… companies are enacting policies that unnecessarily limit the number of high-quality candidates.
Recently I went deep sea fishing on a charter (out of Plum Island, Massachusetts; Captain’s Fishing Parties). Having been unable to participate for the prior two years, to the point where I started to fear the “Hunt Curse” where something always seemed to prevent me from going, I was excited as the stars aligned to permit me to go this time. And I came home happy; I have more fish chowder in the freezer than I know what to do with, and frozen fillets waiting for when I’m in the mood for a beer-batter fish fry. Plus, of course, memories of a gorgeous, sunny day on the ocean with people I like. (Side note: I am not a “sport fishing” person; if I catch it and can keep it, I eat it – nothing made me sadder that day than traumatizing small fish that I had to let go.)
We cruised out to the first fishing site. Nothing. Everyone was catching small fish, nothing of “keeper” status. There was a shortage of keepers. What did we do? We moved to somewhere else. We went where the fish were.
In my column Where the Money Is, I discussed corporate despair over the so-called shortage of skilled-and-qualified candidates, and suggested companies consider groups of job seekers as a rich mother lode of people. In that spirit, to quote a comic book villain, Arcade, from memory: “Since I’ve struck a nerve, let me whack it again!”
When faced with a shortage of fish that could be kept, we changed where we fished.
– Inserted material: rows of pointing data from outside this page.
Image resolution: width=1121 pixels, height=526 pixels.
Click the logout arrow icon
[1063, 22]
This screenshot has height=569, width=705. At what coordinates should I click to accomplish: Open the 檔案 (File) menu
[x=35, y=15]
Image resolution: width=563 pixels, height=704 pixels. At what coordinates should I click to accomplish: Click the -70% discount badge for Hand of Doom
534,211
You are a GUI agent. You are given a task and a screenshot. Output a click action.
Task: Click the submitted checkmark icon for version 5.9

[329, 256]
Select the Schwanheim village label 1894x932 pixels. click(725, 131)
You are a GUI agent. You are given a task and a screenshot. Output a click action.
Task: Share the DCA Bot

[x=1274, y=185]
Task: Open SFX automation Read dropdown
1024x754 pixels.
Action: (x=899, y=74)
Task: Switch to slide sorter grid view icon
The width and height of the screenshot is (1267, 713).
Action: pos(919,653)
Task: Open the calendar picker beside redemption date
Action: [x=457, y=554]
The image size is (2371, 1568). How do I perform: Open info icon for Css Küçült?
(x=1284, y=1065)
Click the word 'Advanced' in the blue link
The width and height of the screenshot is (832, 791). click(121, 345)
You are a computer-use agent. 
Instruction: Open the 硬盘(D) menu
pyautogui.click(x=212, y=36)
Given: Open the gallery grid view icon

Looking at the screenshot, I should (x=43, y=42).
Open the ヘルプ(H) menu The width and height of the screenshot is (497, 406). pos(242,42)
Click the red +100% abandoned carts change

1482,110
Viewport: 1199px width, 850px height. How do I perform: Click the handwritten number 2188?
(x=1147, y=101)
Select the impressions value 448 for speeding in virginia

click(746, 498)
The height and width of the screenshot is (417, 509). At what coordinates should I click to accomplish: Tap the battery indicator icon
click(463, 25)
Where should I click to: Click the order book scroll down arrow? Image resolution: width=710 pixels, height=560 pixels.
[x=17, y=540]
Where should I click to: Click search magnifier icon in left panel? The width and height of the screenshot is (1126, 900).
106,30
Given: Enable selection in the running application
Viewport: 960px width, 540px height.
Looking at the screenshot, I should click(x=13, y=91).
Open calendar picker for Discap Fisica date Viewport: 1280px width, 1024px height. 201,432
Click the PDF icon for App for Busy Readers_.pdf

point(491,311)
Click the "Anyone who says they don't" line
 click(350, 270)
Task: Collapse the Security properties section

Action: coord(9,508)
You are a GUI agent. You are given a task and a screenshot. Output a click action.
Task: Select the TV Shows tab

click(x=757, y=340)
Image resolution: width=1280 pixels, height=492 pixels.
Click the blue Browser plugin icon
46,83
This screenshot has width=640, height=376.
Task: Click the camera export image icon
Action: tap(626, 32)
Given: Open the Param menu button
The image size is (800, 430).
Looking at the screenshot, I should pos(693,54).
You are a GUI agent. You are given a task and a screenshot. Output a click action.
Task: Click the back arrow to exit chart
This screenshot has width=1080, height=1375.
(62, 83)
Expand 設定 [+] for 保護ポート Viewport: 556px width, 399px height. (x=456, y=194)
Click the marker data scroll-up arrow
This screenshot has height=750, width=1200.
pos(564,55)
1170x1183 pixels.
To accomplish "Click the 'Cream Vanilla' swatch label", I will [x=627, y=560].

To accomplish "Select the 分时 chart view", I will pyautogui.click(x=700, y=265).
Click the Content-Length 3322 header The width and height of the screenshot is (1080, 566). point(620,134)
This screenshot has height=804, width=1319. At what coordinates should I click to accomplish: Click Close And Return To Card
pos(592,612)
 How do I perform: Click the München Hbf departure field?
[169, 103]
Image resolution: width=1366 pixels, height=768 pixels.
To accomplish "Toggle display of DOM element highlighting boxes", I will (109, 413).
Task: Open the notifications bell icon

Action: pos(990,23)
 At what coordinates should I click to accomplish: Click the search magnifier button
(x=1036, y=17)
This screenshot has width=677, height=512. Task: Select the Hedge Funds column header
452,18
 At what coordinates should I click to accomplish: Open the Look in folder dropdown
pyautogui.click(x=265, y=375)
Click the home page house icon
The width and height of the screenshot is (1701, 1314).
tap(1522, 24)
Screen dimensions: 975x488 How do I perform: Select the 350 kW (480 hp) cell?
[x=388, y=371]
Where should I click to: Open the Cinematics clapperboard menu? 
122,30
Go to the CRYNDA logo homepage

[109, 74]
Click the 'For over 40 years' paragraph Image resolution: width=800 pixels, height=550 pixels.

But like that definition of insanity that is often cited – being defined as doing the same thing again and again expecting different results – it appears that companies keep looking for candidates in the same locations as before, hoping for different candidates.
Networking groups across the country, and specifically Massachusetts ones like Acton Networkers and WIND, to name just a few, plus virtual groups like New England Networking, are brimming with people looking for work. I’ve met many, many members. They’re skilled, educated, knowledgeable, motivated, experienced, and thoughtful… a rich source of people just waiting for someone to break the cycle of insanity of only looking for employed persons to hire. At worst they might need a class or two for some specific piece of knowledge, but so what? Isn’t getting someone with ability in, and getting things done as they ramp up, better than wasting the better part of a year pursuing that “perfect fit” while tasks remain totally undone? (Side note: One position, for which I interviewed in January at an organization that made a huge deal of “running lean”, is still listed. What tasks have fallen behind, what stresses are present employees experiencing*, and what customers are dissatisfied?)
Another thought chain from my fishing trip experiences occurred to me as I wrote this. My father’s side of the family has been here since before the American Revolution. Last year I joined the Sons of the American Revolution, documenting my lineage to Benjamin Pearson who fought in that war (I have a sworn affidavit from another ancestor in the Hunt line about his Revolutionary War experience, but I haven’t documented my ties to him officially-and-provably yet). My late father once dropped a tantalizing hint years ago that I could, if desired, join the Mayflower Society as well. Being a native Yankee, born and bred in New England with roots here way, way back, the fish “cod” has a special significance for me as it was a staple local food and a principle export since colonial times. So I always want to catch cod, but I’m not fussy. I caught a cod on this trip, yes, but also two pollock; my first year I caught a cusk. All perfectly good and all tasty. They fulfilled the functional goal of the trip: fresh fish in my kitchen. Were I to limit myself to just cod, I’d be foolish.
I recently sent my resume to a company for a senior-level engineering position. Despite the connotations of “senior level” – i.e., there being significant experience after the completion of a degree – the company in question specified only graduates of Ivy League schools, plus a few other top-flight schools like Carnegie Mellon University (where I got my first Masters), need apply. Seriously?
I understand that for a recent graduate, the reputation of the school may reasonably be factored in, as should GPA. But a decade or more after graduation, it’s what you’ve done after receiving the sheepskin that’s critical. Yet this is not the only company I’ve spoken with that artificially limits itself by school and by GPA, even for experienced professionals.
And that’s the rub of this second point. Whether pollock, haddock, cusk, or cod, all fulfill my goal: chowder, fried fish, etc. Just as competent, capable people with quantifiable accomplishments over years and years are capable of doing the job, regardless of what school they attended or whether they cracked a 3.0.
I can only conclude that companies are enacting policies that unnecessarily limit the number of high-quality candidates, and then complaining about a “shortage” (it’s like the classic definition of chutzpah: the boy who kills his own parents and then pleas for mercy because he’s an orphan). How many fish would I have if I had insisted I only keep cod that I had caught in the one, first-choice fishing spot? None.
A local radio station’s morning show has a saying that comes up in the lead-in to the morning examination of the prior day’s Patriots football game: “You can learn a lot from a skillfully played game of football.” I agree. And you can extract usable lessons about a complex task, e.g., finding and hiring people, from the simple activity of fishing.
© 2013, David Hunt, PE
* The web is starting to see multiple articles warning companies of employees looking for new jobs, ready to jump. I suspect this overloaded-for-so-long situation has a lot to do with it.